→ **Required action**:
Find the lines below that contain the string "Enable". Copy each one.

Stored items
=======

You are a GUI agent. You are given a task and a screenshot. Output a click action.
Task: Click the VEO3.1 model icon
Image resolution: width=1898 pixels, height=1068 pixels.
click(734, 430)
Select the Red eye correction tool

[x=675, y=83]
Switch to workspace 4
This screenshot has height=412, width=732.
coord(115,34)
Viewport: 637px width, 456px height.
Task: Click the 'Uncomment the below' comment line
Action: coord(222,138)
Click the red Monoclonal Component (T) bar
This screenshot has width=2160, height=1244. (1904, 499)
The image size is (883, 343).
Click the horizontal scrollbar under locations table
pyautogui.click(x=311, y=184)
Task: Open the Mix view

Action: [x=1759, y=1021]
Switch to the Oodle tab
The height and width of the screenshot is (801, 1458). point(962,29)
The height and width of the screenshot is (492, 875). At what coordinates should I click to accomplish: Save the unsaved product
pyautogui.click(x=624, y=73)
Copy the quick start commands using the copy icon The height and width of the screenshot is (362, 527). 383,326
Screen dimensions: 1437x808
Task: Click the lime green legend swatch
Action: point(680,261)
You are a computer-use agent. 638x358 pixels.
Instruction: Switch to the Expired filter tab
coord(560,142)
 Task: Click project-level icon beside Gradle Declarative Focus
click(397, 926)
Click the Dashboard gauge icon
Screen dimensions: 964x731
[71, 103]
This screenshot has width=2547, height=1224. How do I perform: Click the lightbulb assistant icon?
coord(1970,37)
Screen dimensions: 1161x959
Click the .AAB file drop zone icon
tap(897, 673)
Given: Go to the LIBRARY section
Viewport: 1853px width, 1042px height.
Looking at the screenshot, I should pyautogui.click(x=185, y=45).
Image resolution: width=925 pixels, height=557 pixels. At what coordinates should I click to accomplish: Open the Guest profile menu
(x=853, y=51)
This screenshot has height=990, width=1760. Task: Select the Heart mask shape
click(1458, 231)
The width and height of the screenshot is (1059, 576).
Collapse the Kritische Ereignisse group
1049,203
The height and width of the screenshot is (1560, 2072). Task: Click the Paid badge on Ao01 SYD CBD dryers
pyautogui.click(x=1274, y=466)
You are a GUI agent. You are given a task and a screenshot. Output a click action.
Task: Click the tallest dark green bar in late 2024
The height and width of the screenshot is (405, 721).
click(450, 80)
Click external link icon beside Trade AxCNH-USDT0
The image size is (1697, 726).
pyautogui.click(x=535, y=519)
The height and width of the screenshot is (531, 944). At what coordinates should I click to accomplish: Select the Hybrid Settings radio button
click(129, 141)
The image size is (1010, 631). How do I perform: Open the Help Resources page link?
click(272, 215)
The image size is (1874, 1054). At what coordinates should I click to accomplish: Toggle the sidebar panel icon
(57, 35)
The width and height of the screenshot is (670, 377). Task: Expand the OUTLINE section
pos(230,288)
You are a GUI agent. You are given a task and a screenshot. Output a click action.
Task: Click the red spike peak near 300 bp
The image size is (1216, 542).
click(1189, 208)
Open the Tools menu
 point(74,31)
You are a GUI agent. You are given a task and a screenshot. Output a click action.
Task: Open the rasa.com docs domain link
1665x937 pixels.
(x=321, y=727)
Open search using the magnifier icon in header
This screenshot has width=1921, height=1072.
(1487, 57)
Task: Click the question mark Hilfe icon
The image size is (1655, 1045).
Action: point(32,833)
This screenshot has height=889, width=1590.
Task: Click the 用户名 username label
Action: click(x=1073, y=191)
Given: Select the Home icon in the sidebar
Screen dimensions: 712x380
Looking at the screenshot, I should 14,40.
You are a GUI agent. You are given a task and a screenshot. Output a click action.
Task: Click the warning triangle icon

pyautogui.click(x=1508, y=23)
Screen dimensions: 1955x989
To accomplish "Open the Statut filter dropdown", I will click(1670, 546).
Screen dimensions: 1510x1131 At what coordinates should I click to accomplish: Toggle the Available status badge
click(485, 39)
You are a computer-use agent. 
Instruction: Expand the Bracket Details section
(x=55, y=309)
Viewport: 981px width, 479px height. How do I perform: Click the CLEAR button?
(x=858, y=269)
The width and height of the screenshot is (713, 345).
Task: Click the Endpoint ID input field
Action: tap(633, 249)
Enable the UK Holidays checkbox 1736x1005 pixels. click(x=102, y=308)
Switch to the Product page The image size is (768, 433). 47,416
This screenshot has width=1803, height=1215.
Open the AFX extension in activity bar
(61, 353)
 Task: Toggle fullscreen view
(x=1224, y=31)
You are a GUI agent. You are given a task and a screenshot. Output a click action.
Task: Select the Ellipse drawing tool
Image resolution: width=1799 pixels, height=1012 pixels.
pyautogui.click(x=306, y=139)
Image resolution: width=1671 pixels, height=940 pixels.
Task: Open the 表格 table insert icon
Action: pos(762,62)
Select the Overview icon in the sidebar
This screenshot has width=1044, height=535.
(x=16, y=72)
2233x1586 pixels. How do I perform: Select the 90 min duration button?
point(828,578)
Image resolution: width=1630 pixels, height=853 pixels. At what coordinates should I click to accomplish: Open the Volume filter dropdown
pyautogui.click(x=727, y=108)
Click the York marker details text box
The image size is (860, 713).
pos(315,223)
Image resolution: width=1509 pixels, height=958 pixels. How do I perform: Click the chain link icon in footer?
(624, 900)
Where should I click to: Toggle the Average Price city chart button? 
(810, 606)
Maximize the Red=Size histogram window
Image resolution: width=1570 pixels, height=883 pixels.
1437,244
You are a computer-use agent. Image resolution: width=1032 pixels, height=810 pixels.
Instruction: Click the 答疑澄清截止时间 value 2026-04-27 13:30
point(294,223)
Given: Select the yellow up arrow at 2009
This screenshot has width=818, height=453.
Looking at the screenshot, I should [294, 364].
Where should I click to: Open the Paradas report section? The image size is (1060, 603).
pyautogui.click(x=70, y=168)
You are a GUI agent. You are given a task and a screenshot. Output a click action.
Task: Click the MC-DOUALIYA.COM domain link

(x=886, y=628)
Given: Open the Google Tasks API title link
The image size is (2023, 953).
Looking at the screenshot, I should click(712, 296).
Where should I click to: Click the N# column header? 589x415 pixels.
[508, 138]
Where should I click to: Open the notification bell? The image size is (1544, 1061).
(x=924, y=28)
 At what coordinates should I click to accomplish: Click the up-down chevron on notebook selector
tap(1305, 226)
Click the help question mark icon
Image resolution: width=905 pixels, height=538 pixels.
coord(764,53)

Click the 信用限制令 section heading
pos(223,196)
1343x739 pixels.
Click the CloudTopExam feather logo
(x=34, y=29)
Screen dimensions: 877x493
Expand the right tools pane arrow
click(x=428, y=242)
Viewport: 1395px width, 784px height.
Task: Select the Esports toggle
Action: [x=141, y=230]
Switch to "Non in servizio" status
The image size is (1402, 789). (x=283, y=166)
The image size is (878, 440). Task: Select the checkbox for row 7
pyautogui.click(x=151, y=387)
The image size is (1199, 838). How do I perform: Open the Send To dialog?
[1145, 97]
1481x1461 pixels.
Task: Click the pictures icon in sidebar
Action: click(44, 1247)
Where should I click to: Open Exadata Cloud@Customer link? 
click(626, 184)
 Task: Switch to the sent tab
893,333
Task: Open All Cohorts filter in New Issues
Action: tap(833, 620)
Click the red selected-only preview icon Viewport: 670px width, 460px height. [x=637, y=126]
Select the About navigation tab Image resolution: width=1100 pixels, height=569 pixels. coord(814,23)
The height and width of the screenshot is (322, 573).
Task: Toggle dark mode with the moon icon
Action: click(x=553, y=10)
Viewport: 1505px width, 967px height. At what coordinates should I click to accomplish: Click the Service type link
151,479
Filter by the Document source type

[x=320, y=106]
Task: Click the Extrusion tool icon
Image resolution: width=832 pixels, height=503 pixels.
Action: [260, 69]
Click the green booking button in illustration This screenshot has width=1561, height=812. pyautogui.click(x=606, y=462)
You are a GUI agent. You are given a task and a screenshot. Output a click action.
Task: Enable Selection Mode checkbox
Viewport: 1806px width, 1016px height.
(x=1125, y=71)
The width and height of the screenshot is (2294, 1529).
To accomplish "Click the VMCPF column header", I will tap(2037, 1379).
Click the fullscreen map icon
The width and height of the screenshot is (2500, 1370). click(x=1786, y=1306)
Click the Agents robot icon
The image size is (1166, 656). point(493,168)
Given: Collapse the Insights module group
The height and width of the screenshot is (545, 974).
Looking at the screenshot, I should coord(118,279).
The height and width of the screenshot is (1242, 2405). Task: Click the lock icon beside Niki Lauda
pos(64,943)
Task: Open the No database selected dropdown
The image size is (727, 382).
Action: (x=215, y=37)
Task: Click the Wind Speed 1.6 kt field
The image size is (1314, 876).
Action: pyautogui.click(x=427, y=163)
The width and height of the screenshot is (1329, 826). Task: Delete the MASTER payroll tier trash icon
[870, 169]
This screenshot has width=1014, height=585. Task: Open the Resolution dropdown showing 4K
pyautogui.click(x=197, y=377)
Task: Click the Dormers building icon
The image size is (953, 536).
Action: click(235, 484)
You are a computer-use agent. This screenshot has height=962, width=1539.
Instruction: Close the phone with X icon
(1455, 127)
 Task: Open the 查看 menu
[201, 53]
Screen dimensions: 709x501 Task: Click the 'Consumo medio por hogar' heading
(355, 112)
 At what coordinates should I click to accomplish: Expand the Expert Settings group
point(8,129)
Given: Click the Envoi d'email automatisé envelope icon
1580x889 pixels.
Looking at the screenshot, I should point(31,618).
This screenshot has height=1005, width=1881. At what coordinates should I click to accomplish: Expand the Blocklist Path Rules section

=======

→ **Solution to this exercise**:
Enable the UK Holidays checkbox 1736x1005 pixels. click(x=102, y=308)
Task: Enable Selection Mode checkbox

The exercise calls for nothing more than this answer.